Александр Невский. Миниатюра из «Царского титулярника» 1672 г.
Новое значение таких терминов как «Россия» и «отчизна», которое Прокопович использовал в своих проповедях и сочинениях после 1709 года, свидетельствовало о возникновении новой идентичности в государстве Романовых — идентичности, которая базировалась не на лояльности к правителю или его государству, а на лояльности нового типа к протонациональному образованию. Прокопович активно распространял эти новые термины и понятия в многочисленных речах и проповедях. Тем самым он вторил протестантским проповедникам из противоположного лагеря Великой Северной войны, а также их коллегам из других частей Северной Европы. Все они своими проповедями и сочинениями активно распространяли представление об отчизне и понятие лояльности к ней[231]. Понятие России как отчизны и объекта лояльности для царских подданных имело необыкновенный успех в Московском царстве эпохи Петра, и в этом успехе несложно увидеть руку Прокоповича. Накануне провозглашения Российского государства империей Прокопович сознательно или бессознательно поощрял «национализацию» вотчины московских царей. Этот процесс усилился в XVIII веке в одно время с «империализацией» Московского государства, совпадение же этих двух тенденций внесло существенное замешательство сначала в помыслы подданных российских императоров, а стало быть, и в интерпретации исследователей русской имперской истории.
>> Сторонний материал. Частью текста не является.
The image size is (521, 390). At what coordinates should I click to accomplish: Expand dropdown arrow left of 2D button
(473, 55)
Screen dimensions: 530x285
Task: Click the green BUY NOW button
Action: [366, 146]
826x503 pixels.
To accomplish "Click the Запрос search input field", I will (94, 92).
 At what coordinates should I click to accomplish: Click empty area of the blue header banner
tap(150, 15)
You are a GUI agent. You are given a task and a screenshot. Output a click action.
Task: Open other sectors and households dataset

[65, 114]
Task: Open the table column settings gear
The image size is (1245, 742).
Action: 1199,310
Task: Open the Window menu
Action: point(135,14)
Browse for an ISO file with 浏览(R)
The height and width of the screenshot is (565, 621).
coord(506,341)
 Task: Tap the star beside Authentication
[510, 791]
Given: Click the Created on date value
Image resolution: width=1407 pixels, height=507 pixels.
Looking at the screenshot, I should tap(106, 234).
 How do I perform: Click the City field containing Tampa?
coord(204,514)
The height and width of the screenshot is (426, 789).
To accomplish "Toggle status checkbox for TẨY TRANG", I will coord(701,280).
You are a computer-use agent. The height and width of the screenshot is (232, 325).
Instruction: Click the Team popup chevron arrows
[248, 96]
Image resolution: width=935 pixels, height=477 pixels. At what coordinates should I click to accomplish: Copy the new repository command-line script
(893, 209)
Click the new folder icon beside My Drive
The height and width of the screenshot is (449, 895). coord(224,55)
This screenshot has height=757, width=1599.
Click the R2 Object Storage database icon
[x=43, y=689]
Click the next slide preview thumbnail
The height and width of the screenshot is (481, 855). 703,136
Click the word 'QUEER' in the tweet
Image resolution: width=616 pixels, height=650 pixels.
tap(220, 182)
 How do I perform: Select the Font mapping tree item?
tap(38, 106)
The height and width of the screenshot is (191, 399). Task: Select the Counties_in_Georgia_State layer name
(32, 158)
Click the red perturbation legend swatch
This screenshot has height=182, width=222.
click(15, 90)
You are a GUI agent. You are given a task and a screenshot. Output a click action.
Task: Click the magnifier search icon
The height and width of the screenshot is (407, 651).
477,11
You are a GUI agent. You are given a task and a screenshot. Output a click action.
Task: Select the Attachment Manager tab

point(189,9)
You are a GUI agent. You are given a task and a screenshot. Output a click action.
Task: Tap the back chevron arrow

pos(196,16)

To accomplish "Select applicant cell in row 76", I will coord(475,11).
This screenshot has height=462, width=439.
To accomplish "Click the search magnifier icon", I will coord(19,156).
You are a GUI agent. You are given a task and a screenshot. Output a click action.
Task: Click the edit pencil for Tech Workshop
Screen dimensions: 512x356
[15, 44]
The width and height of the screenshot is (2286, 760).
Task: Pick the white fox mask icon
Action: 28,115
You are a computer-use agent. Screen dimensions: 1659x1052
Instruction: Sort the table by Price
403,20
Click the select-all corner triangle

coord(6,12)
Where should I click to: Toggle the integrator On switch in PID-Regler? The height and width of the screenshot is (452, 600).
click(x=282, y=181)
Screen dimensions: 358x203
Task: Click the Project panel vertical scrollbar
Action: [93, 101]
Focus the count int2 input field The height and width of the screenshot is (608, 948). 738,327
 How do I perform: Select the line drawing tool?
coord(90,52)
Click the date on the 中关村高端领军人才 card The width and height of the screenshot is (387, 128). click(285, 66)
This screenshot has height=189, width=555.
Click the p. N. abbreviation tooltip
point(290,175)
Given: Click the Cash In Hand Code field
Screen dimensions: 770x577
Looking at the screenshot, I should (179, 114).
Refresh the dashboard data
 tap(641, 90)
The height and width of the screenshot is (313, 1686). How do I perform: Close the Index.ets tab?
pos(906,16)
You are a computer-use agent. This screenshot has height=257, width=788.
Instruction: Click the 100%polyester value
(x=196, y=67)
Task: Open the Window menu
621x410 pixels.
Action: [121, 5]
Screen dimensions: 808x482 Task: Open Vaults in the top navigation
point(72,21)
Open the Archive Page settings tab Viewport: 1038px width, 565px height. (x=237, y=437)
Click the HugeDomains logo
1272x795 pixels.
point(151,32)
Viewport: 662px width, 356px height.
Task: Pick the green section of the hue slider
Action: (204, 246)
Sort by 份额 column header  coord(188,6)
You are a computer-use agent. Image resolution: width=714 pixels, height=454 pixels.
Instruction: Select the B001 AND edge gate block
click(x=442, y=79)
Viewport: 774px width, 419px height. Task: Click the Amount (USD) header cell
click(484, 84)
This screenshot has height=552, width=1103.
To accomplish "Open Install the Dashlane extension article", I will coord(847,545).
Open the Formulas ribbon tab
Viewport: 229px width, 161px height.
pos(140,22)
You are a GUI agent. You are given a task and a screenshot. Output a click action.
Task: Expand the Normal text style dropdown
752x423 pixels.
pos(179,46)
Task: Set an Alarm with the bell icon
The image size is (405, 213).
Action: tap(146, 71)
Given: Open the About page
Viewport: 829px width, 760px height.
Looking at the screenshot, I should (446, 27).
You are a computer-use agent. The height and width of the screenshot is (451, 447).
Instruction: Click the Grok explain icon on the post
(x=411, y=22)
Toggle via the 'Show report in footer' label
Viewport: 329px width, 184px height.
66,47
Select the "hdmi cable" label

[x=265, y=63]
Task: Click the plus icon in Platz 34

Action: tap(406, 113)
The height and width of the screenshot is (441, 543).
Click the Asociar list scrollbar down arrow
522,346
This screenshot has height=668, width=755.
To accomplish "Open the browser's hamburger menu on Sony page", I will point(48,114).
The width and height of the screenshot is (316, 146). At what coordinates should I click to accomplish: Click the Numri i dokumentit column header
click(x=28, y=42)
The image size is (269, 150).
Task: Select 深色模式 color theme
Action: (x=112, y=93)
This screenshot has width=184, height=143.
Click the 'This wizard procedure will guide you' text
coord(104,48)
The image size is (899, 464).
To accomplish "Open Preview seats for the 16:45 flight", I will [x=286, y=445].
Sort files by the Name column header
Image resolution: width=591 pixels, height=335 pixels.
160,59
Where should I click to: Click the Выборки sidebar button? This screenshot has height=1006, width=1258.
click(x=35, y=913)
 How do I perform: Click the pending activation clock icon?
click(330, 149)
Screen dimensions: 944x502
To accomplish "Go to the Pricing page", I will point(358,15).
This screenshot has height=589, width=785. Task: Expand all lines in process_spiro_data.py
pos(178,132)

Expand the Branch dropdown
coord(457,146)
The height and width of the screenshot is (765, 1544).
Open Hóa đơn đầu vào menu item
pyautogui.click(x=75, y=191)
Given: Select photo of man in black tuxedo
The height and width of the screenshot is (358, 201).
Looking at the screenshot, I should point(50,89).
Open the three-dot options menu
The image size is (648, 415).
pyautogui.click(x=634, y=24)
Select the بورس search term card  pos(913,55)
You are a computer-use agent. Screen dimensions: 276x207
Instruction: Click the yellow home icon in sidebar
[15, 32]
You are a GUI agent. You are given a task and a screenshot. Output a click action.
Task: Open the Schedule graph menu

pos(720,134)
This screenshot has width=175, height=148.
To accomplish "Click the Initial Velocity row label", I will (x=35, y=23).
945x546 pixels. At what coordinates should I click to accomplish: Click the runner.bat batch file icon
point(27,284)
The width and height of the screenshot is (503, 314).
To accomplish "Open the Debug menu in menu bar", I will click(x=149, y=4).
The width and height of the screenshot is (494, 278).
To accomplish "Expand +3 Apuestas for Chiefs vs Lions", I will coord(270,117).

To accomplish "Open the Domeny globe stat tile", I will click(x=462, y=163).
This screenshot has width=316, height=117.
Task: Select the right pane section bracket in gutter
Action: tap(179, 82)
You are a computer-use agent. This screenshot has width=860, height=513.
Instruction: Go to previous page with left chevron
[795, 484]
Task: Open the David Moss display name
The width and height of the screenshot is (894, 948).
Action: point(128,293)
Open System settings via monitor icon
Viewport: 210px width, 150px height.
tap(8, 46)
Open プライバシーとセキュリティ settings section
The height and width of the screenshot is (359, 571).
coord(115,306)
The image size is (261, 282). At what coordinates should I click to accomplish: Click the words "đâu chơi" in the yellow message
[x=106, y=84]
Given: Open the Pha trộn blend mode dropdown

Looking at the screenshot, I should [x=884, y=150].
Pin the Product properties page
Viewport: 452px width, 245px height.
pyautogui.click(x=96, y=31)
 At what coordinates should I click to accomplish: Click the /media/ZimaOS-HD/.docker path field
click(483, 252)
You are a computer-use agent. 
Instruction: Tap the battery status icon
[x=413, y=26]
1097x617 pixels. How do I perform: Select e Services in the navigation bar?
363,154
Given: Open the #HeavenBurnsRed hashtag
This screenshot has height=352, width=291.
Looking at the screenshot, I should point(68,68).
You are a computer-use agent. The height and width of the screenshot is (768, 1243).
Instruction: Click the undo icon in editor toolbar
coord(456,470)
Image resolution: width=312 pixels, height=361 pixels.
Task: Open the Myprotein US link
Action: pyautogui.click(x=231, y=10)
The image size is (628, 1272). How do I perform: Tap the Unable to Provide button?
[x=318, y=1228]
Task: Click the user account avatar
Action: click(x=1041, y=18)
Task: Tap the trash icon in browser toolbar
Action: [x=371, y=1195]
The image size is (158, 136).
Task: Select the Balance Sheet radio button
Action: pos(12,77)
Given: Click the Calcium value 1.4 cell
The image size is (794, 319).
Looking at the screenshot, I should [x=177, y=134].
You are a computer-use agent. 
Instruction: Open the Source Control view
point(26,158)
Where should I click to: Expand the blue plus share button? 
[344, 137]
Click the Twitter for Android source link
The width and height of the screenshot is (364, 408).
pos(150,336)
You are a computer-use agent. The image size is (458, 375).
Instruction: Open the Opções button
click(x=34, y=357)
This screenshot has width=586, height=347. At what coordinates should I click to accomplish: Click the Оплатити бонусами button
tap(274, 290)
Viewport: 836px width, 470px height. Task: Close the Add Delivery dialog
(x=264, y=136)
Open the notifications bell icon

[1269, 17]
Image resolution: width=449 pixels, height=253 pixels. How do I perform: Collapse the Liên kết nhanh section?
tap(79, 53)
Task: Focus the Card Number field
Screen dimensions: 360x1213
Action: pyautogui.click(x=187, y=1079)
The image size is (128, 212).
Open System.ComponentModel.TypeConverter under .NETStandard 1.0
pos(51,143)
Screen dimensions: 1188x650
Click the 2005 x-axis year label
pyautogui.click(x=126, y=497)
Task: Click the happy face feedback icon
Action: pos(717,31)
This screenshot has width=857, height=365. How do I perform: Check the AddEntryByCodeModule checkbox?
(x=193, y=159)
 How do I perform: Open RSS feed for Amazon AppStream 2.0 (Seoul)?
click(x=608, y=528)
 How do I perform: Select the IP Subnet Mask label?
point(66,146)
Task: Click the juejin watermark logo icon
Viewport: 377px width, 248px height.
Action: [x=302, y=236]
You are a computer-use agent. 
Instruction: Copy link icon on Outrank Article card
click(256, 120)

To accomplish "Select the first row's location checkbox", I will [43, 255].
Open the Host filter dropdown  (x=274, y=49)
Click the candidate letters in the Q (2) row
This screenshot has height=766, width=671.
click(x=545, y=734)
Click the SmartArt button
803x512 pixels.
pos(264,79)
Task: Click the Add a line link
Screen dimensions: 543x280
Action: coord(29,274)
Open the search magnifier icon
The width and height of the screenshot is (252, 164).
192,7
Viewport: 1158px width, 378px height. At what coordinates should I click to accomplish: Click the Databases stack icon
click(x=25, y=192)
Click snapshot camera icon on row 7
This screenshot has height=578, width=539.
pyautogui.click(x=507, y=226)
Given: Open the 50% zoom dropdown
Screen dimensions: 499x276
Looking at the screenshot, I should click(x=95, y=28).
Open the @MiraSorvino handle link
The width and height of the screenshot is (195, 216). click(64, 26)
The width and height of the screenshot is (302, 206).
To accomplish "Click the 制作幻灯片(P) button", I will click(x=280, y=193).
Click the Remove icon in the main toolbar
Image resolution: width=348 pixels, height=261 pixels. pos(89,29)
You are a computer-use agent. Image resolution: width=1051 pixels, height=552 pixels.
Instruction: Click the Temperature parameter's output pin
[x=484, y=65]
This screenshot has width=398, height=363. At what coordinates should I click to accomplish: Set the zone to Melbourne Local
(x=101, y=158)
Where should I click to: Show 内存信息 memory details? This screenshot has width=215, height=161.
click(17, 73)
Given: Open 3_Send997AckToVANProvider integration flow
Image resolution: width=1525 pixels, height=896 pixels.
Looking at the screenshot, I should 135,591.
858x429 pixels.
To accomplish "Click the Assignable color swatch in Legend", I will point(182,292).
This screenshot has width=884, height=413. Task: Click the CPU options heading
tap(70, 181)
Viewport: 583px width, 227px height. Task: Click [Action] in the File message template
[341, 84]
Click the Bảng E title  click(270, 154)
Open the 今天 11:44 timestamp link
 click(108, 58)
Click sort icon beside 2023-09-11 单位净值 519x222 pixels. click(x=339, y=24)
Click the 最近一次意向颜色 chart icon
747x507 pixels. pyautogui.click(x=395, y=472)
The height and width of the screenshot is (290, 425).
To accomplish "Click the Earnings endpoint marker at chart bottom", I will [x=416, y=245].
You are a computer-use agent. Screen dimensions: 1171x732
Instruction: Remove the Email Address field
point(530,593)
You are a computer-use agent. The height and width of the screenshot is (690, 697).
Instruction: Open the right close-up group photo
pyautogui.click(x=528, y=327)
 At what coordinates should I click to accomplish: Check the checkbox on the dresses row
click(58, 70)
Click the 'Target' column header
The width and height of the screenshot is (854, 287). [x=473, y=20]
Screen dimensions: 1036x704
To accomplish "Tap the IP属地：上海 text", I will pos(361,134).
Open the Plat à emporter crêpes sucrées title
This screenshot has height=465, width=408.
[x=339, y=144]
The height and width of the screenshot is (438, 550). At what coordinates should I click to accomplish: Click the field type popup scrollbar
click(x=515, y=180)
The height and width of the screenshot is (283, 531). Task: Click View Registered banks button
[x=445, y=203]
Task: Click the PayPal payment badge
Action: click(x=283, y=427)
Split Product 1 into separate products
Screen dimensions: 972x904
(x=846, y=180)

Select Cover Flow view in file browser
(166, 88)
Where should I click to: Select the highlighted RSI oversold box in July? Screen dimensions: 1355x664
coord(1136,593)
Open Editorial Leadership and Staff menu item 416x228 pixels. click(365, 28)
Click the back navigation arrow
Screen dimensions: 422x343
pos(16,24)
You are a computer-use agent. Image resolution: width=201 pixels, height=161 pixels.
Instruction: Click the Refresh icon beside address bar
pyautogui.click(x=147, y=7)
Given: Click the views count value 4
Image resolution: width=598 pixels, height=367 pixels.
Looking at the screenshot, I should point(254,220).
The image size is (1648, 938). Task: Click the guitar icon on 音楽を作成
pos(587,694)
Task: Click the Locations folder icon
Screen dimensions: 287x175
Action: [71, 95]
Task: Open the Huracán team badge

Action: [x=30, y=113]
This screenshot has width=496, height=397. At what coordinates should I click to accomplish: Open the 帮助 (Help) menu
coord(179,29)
22 октября 1721 года в Свято-Троицком соборе Санкт-Петербурга состоялась официальная церемония, посвященная заключению Ништадтского мирного договора со Швецией, который завершил Великую Северную войну. Во время торжеств Сенат наделил Петра І титулом «императора всероссийского» и двумя формами величания: «Великий» и «отец отечества». Согласно официальной версии событий, новый титул царю предоставил Сенат, но на самом деле инициатива исходила от Святейшего Синода. Вероятнее всего, с предложением присвоить Петру І новый титул и формы величания выступил Феофан Прокопович[232]. Величание «Петр Великий» прочно закрепилось и в российской, и в западной историографии, а царствование Петра считают началом нового, имперского периода в истории государства. Не менее важным было величание российского правителя «отцом отчизны»[233]. В последнее время все больше внимания уделяется тому, что Петра провозгласили «национальным» императором, правителем Российской империи, а это отличало его от предшественников из Византийской и Священной Римской империй, чьи титулы не имели этнонациональных коннотаций[234]. Новый титул и новые формы величания царя сочетали два очень разных понятия политической лояльности, которые бытовали при дворе Петра в первой четвери XVIII века, сплетая их в сложные комбинации. Первым из них было понятие России как нации-государства, а второе — понятие России как государства-империи.